In the remainder of this paper, Sect.2 reviews the research status at home and abroad. In Sect.3, the methods of collecting and preprocessing samples are introduced. And then, the multilevel multimodal fusion framework is introduced and a multilevel multimodal network structure is designed in Sect.4. Subsequently, the experimental results of gesture recognition are analyzed. In the last section, conclusions are presented.
Related work
At present, the precision of image sensor is getting higher and higher, and the cost of data acquisition is also decreasing. Therefore, gesture recognition based on computer vision has gradually become one of the research hotspots and core points, which has been widely concerned and studied by scholars [1].
Belgacem, S et al [2] proposed a novel markovian hybrid system CRF/HMM for gesture recognition, and a novel motion description method called gesture signature for gesture characterization. The model was applied to the recognize gestures in videos and achieved good performance, remained independent from the moving object type. Different from the recognition method based on image features [3], the model-based method detects the edge contour of the hand in the image firstly, establishes the hand model according to the edge contour, and finally recognizes the gesture through the geometric shape of the hand model [4]. The model-based gesture recognition method can get better recognition results, but it often needs to search and match in high-dimensional space, so that it is difficult to achieve real-time gesture recognition [5]. Li et al built a SAE-PCA gesture recognition network based on the combination of sparse self-encoder and CNN network. The network extracts RGB-D image features based on neural network and uses SVM classifier to recognize 24 static letter gestures successfully [6].

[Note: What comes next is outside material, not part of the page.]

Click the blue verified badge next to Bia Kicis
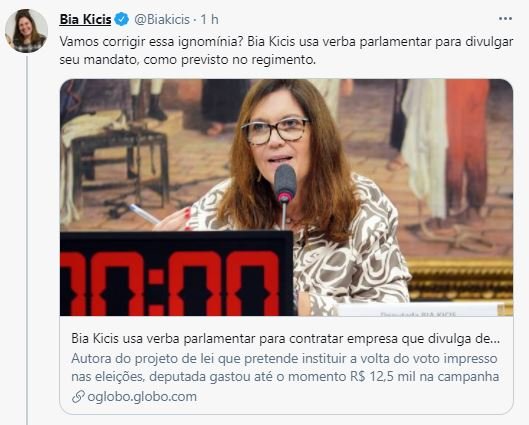The height and width of the screenshot is (425, 529). click(x=121, y=19)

Since 2010, some classical 3D sensors, such as Kinect, Xtion and Leap Motion, have been appearing continuously, which greatly reduces the complexity of 3D human-computer interaction. The binocular and multi-eye cameras obtain distance information through multiple cameras and then determine the location of the target through camera calibration. In short, the images obtained by these devices have not only image information but also depth information [7].
Pigou, L [8] et al. explored deep architectures for gesture recognition in video and proposed a new end-to-end trainable neural network architecture incorporating temporal convolutions and bidirectional recurrence. He et al. [9] put forward an image feature set which contains three kinds of Haar features and applied it to pedestrian detection and face recognition and achieved good results. However, due to the fewer features, the use of this feature requires a larger training set, which makes its practical application difficult [10]. Since the hand is one of the flexible and variable parts of the non-rigid human body, there can be subtle differences in completing all kinds of movements, which makes each movement distorted. So Yimin Zhou et al. [11] proposed to extract palm and finger features separately to compensate for the robustness of gesture recognition. Bhuyan [12] et al. realized the detection of gesture area based on skin color features and assisted by face detection, and then realized the recognition of 10 gesture areas. Sharp T [13] took the prime difference of gesture image as feature and realized the detection and tracking of gesture. P et al [14] uses pixel histogram to show the relationship between the number of fingers, and distinguishes between gestures 1 and 9. Eventually, its average recognition rate reached about 90%. Escalante, HJ et al [15] detected the outline information of the finger and judged the category by its specific number and direction. Lenz et al. [16] proposed a multimodal deep learning method for robotic grabbing detection, which uses stacked automatic encoders for multimodal feature learning. In addition, the introduction of quantum computer system in the traditional neural network can improve the convergence of the network and the stability of the algorithm. The literature [23] proposed a new quantum watermarking scheme based on quantum wavelet transform including scrambling, embedding and extracting procedures, and the method is verified to be robust. Literature [24] proposed a quantum image coding scheme, randomly generating a binary key for each pixel of the image. Reference [25] presented sequre quantum key distribution based on a special Deutsch-Jozsa algorithm using Greenberger-Horne-Zeilinger states. Studies [26–29] conducted an in-depth study of Multipartite quantum correlations.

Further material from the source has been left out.